Mini-Rant: Based "on" vs. "off of"

So you want to effect a change in the way those words are used?

Odd, since “off of” consumes four more characters of a 140 or 280 character message.

^^This confusion could effect a sad affect in us posters.

You could address it to The Smith’s House if you are dying to use the apostrophe.

My rant: Loose and lose are different words. Moot and mute are different words.

And as a non-native New Yorker I will never get used to standing on lines instead of in lines.

As a child of New Yorkers, in line and on line both sound fine to me.

I think I would say “I am going to get in line” but “I’m on line right now”.

“On line” is British, no?

These threads about words, grammar and punctuation, etc, make me self conscious.
I’d say, I’m in line for tickets. “On the line” if I’m “on” the phone.

For a U writing job, I had a boss who had an expert level knowledge of all the style manuals. Quite intimidating.

I decided after that I’d do my best and not fall apart about casual writing or conversation, when it could be a slip, a typo, etc.

British people queue.

I’m convinced my fingers are completely detached from my brain. I will often see I’ve typed “their” when I know it should be “there” or “its” when it should be “it’s,” and I’m probably guilty of every other example mentioned on this thread.

If I was writing a paper for submission or a work product (if I worked,) I would edit and edit some more, but I’m not. I’m posting on a message board or writing emails/texts to friends.

I’m with you their (there, lol) @emilybee I know how to use those words but I type them incorrectly almost every time I use them. I also have started to add an apostrophe at the end of any word that ends with s, for example, I’ll type: “I hope he start’s working on that…”.

My pet peeves are just trendy words and phrases that for some reason become popular and overused:

pushback
on so many levels
ramp up
conflate
construct - as in - “that is a social construct”
agency - as in - “a person should have agency to do …”
super - “that is a super easy way to …” Yuck - that sounds like a 7th grader.

The use of “so many” in the nightly news could spawn one of those drinking games. I don’t understand how it arose, but it is very popular among national anchors who want to express that something is prevalent without having to be specific.

I also hate “try and”, rather than “attempt to” or “try to”, but apparently not everyone is as offended by that one.

I agree wholeheartedly with less vs fewer. Less water, but fewer gallons of water.

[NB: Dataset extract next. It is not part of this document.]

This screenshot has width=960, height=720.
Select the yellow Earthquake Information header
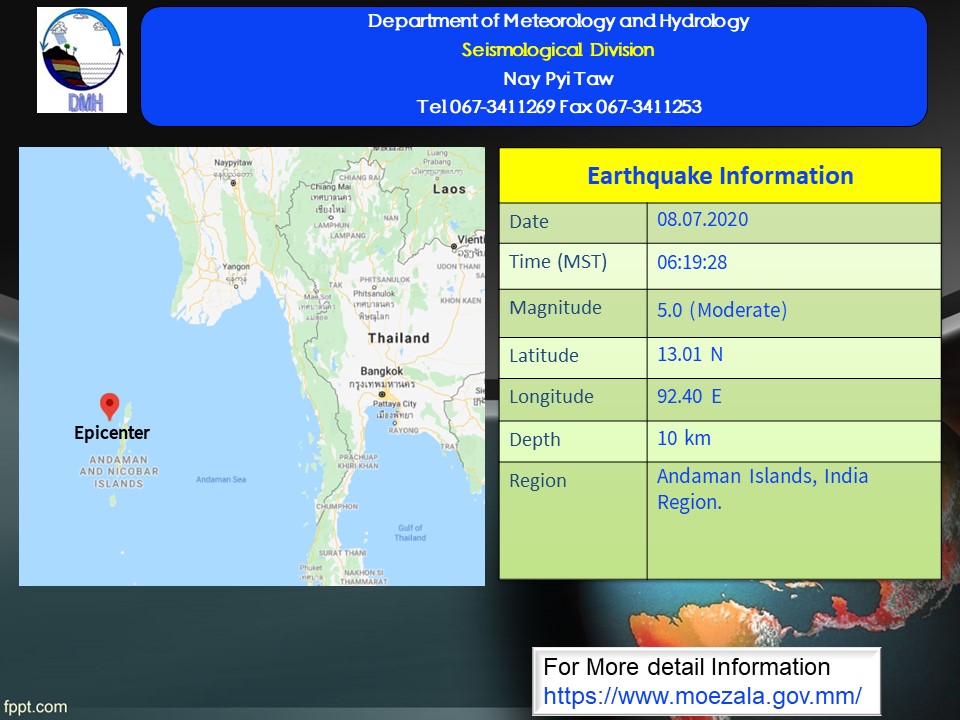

I find it grating when people choose the simple past form of an irregular verb when the past participle is called for. “I should have went.” We could have ate earlier." Yikes.

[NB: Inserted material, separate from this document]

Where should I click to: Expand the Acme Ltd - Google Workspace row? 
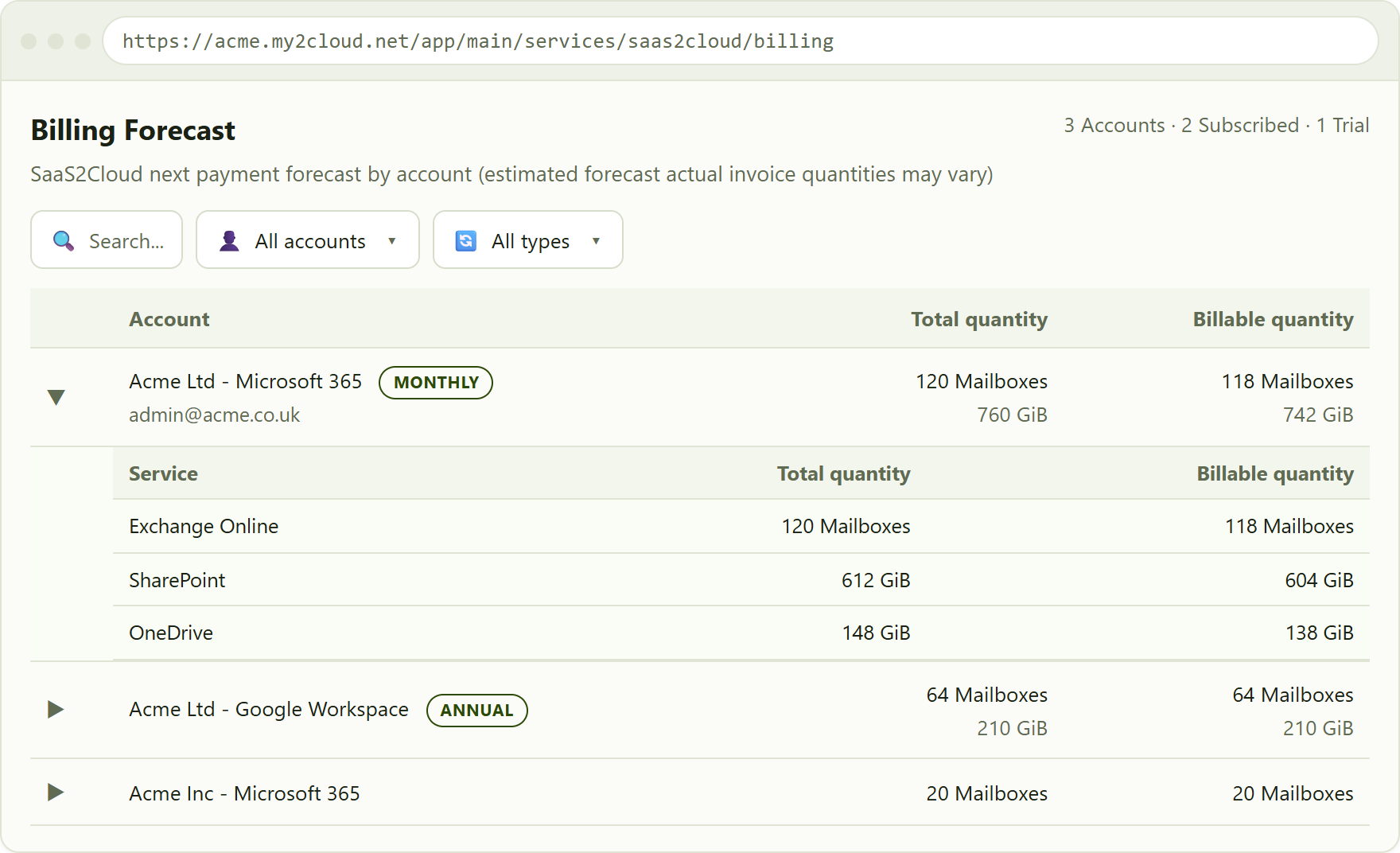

A few more that got to me today…
Shoe-in instead of shoo-in. Shoe-in conjures images of creative usage of footwear.
Weary for wary.
Leary for leery.
Ok - that made me feel better. Until the next time I catch up on reading my fb feed.

I really hate the term “elevate” as in I’m going to elevate an issue.

I am the queen of mistyping words I know. I wince looking back at its/it’s and they’re/there/their flubs because I hate it when other people do that. I once typed “flower” in a bread recipe. I’m also always leaving off final s’s and d’s in my posts. They make me look like English is not my native language.

YES!!! I hate the base off of thing. Almost as much as less/fewer and the ever popular “literally” when you actually mean “really” or “very”. and historic/historical/historically . I yell at the TV.

I told my husband once it’s like watching someone use a shoe to hammer a nail (which I have done, so I claim no perfection).

It’s dying a slow death, but not quick enough for me - “my bad”. It tends to be used when someone makes a mistake and doesn’t care and thinks saying my bad justifies it.

Loose/lose runs rampant on my weight loss boards!

Although ‘snuck’ has sneaked its way into our lexicon and is now considered acceptable, I still can’t use it. It just sounds wrong to me.

Oh, and nucular drives me a little crazy, too.

Same here. Also lie-berry.

My biggest pet peeve is when I hear “Democrat” Party. No, no, no - it’s Democratic Party. There is a reason this came to be, too, which really burns me up.

I once saw a map labeling the large country in the southern part of North America as “Republic of Mexico”, even though its actual name translates to English as “United Mexican States”.